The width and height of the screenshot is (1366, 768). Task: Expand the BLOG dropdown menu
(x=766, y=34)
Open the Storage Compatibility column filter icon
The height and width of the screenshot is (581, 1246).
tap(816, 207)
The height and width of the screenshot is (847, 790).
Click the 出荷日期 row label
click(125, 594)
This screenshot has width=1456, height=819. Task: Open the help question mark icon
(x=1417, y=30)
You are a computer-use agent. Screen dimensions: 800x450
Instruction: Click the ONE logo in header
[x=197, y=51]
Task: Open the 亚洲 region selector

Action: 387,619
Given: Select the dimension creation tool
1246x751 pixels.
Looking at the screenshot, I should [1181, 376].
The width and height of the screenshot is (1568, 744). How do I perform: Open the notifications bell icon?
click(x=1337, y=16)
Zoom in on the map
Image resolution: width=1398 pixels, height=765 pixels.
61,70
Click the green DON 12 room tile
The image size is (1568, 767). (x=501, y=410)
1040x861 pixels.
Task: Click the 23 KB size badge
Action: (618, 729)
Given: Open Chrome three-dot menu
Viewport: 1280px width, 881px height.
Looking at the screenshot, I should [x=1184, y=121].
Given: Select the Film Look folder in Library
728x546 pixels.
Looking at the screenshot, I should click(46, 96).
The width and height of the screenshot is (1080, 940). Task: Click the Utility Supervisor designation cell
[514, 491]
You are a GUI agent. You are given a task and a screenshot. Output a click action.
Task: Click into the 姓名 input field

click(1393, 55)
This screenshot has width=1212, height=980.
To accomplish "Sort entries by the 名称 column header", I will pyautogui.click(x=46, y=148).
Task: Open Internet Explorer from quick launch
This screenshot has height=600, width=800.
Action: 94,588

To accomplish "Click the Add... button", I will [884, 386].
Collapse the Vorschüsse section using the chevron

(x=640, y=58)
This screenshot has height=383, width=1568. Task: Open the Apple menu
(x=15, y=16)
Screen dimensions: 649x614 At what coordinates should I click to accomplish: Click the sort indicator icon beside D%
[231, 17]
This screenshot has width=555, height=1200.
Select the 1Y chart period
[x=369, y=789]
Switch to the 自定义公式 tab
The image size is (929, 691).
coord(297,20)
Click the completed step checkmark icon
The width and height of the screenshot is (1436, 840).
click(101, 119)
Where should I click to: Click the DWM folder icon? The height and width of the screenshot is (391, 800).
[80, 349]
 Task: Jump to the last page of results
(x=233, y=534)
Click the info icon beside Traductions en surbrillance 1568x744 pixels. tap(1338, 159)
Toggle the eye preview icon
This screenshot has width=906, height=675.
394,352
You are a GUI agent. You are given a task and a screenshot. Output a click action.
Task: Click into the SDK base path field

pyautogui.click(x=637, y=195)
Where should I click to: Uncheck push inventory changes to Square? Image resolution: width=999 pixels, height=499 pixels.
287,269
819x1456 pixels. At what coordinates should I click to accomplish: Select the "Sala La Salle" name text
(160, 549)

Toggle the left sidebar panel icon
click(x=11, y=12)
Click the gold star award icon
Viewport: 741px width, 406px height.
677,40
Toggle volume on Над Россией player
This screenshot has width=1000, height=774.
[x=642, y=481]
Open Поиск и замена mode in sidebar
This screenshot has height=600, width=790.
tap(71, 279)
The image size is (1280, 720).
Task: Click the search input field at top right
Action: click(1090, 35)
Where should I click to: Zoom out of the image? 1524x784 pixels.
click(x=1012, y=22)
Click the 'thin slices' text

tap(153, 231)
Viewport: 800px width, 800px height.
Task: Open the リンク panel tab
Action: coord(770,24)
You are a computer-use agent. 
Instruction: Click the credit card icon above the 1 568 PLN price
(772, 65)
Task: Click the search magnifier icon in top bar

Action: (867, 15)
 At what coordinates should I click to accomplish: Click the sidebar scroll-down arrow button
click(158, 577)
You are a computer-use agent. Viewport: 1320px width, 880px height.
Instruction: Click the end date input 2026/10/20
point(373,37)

---

**ASSIGNED TASK**: What is needed is a verbatim copy of every line in the records above from the one containing "Open the Storage" down to the one containing "You are a computer-use agent. Screen", both included, and nothing more.

**TASK RESULT**:
Open the Storage Compatibility column filter icon
The height and width of the screenshot is (581, 1246).
tap(816, 207)
The height and width of the screenshot is (847, 790).
Click the 出荷日期 row label
click(125, 594)
This screenshot has width=1456, height=819. Task: Open the help question mark icon
(x=1417, y=30)
You are a computer-use agent. Screen dimensions: 800x450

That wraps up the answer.